MARKET OPENS WITH ROAD CLOSURE
The word Eumundi is shrouded in the loss of the Kabi tribe of Aborigines dispossessed of their land by timber getting white settlers. The most plausible derivation is considered to be a Kabi tribesman’s name Houmundi. The Eumundi Market was founded in 1979 by Christa Barton and Gail Perry-Somers to re-energise the community, especially unemployed youth, after the Bruce Highway to Brisbane was diverted around it.
I first visited Eumundi Markets in 1980 with my Noosa sea and tree changer friends environmentalists Dr Michael Gloster OAM and Glen Gloster. In 1989 Marta Sengers and I together with our son Benjamin landed in Noosa as refugees from Keating’s “recession we had to have”. Our Eumundi Market book was a logical path to reinventing ourselves and fitting into the community.
Eumundi Markets have grown exponentially with the surge in the permanent and tourist populations flocking to South-East Queensland. However it is instructive to revisit its origins in the community, including the CWA Hall centrepiece and the Museum - a cane cutter’s cottage relocated from Yandina, home to the Eumundi Historical Society which provided the organisational platform for Christa Barton and Gail Perry-Somers plans.

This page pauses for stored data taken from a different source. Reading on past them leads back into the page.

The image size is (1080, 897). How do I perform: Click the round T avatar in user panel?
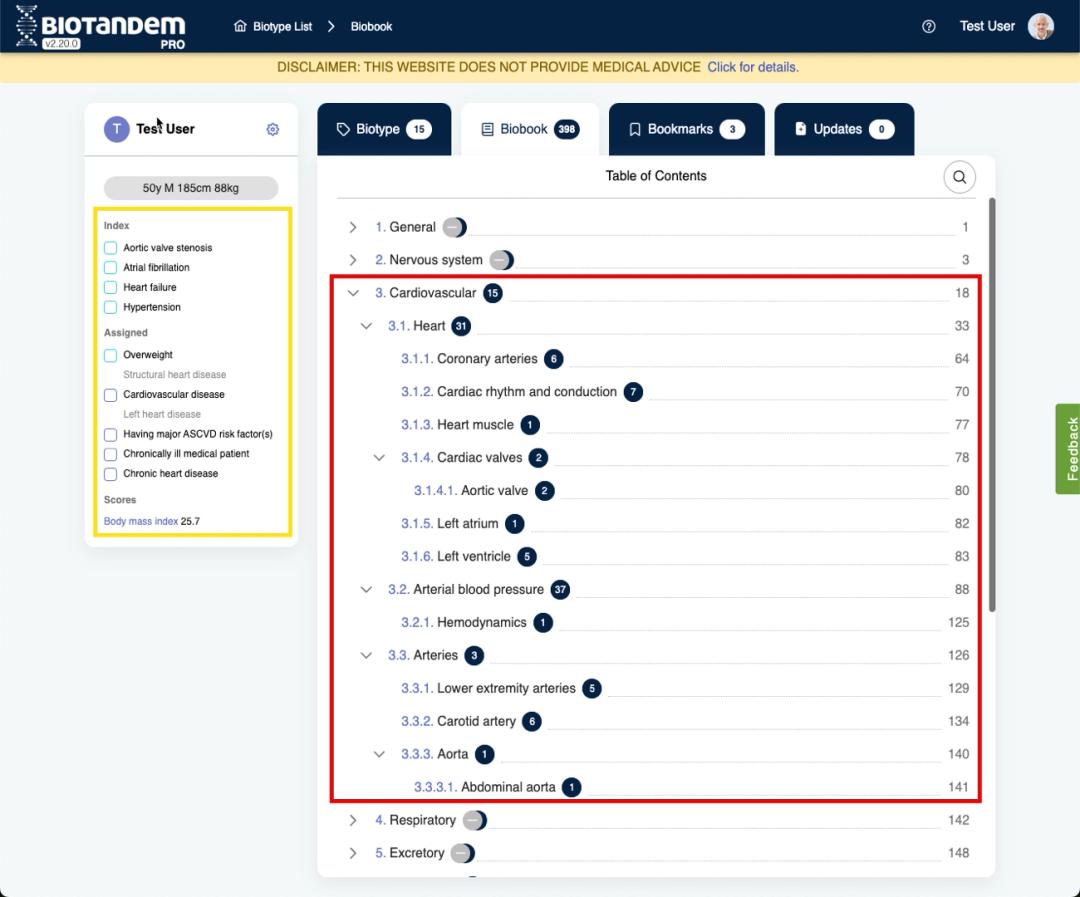pyautogui.click(x=117, y=129)
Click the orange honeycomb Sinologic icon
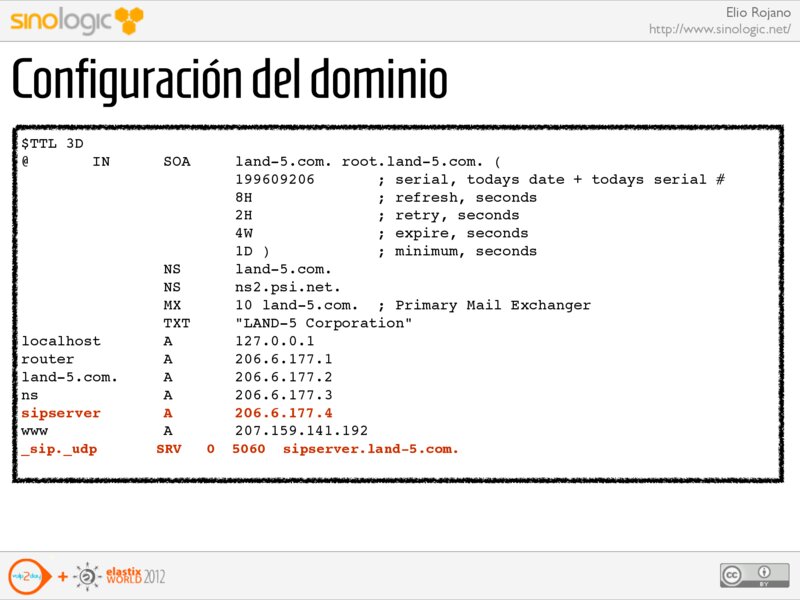800x600 pixels. tap(127, 18)
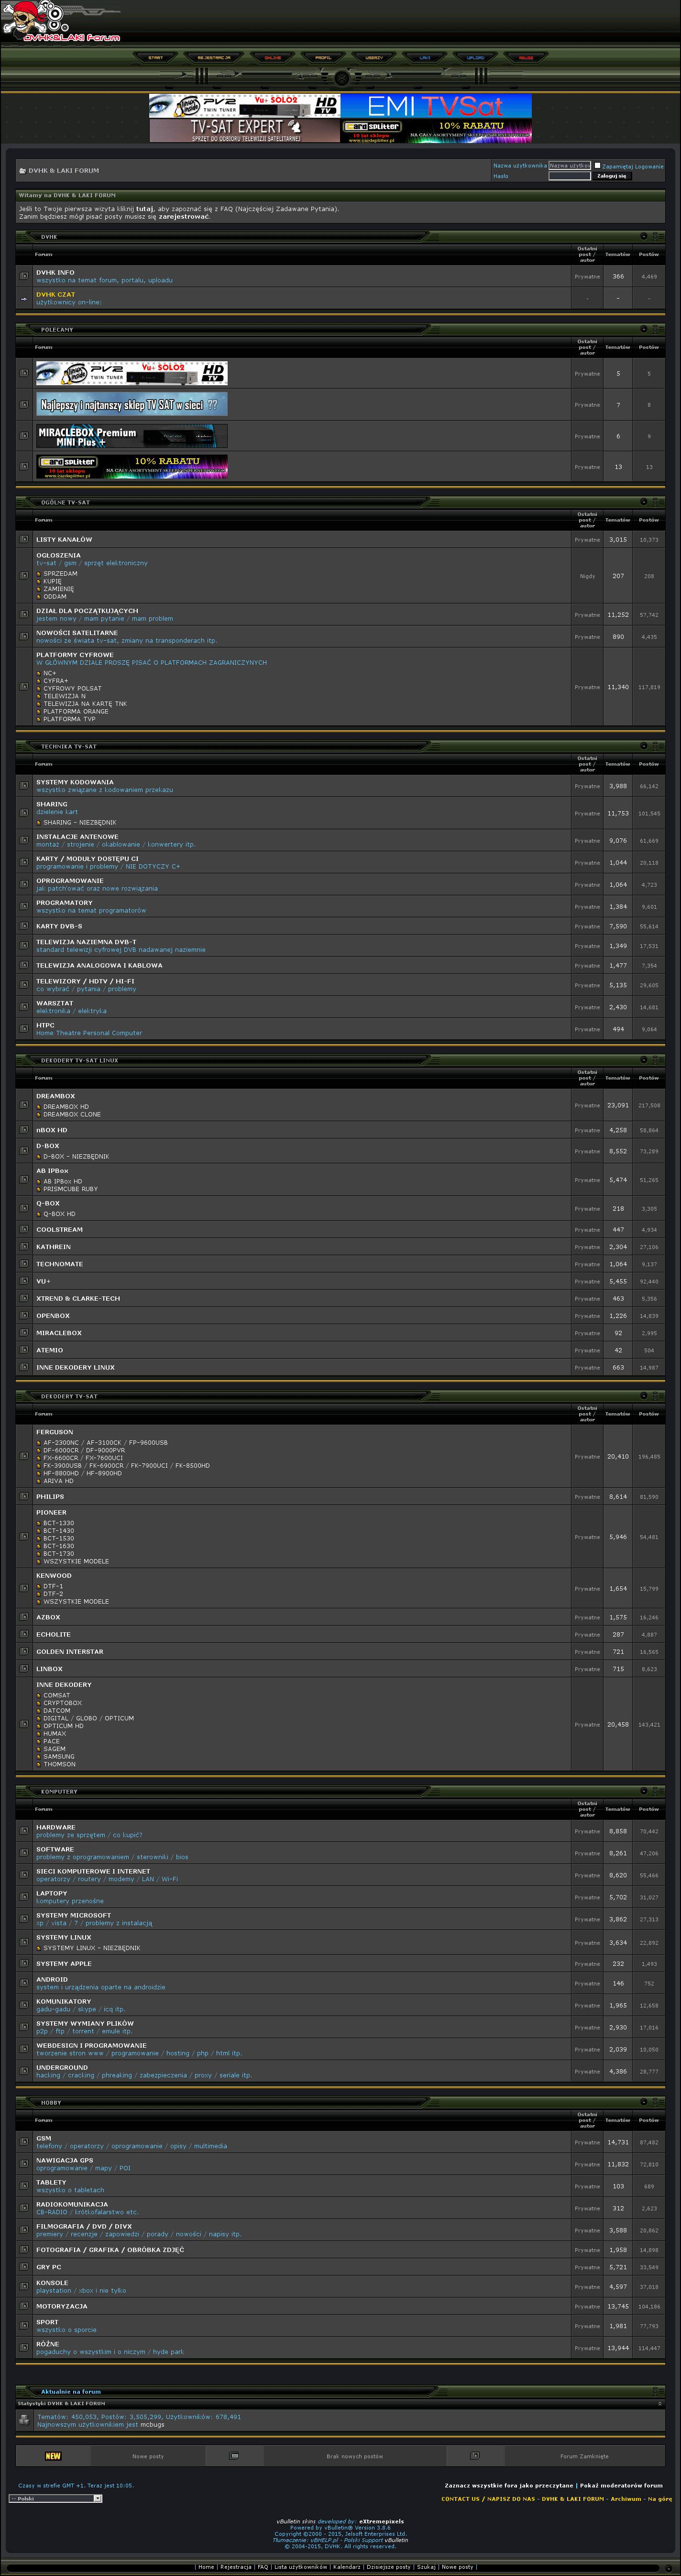Click the status icon next to DREAMBOX forum
681x2576 pixels.
click(x=24, y=1105)
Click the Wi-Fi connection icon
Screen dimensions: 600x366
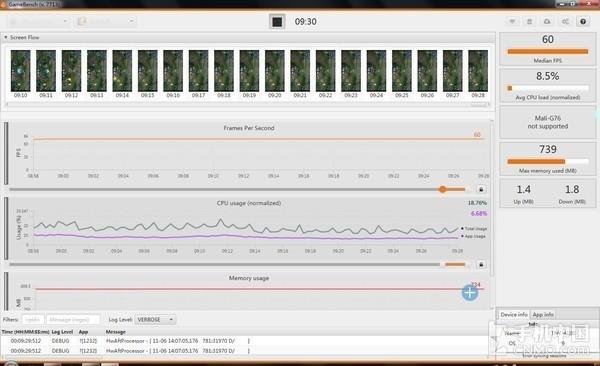point(512,21)
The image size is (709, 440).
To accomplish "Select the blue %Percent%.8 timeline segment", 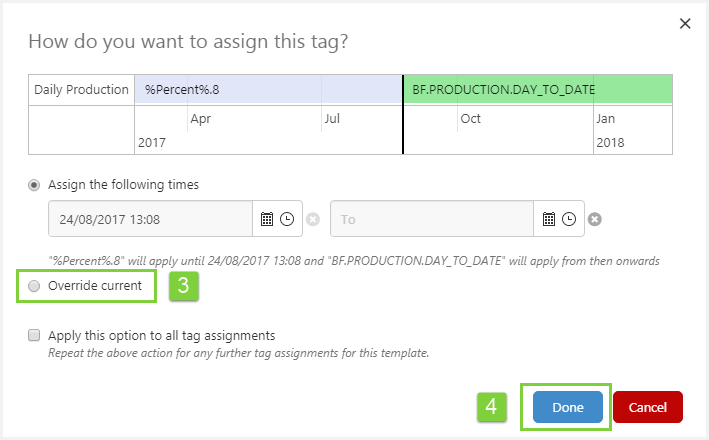I will 268,90.

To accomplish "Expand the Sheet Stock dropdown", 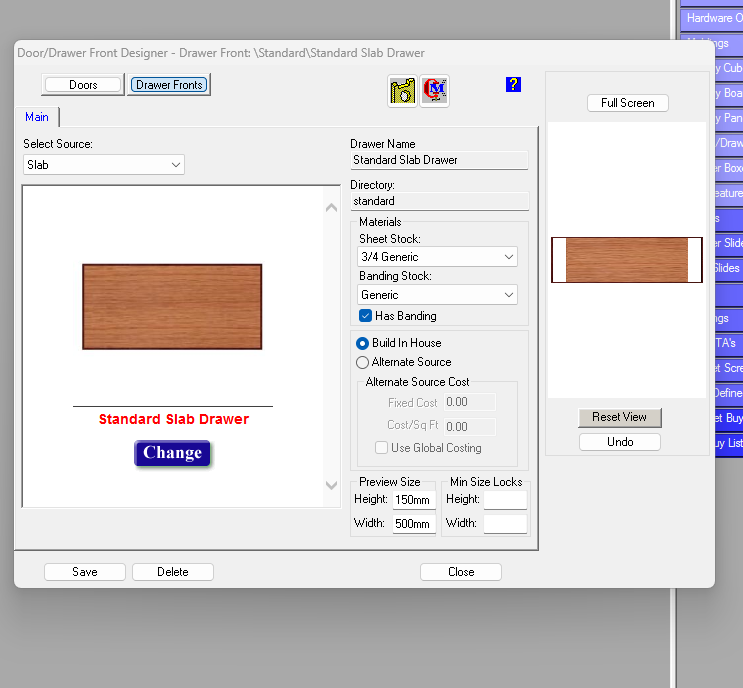I will (x=438, y=257).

One of my favourite people in my Eumundi Market book and in the gallery on this website is best selling author Jenny Wagner who supported the fledgling social enterprise in its early days as a volunteer picking up litter after the market closed. A former convener of the markets and a food stall holder in the CWA Hall for a time, Jenny especially enjoyed selling and signing her books such as ‘The Bunyip of Berkeley’s Creek’ at the markets.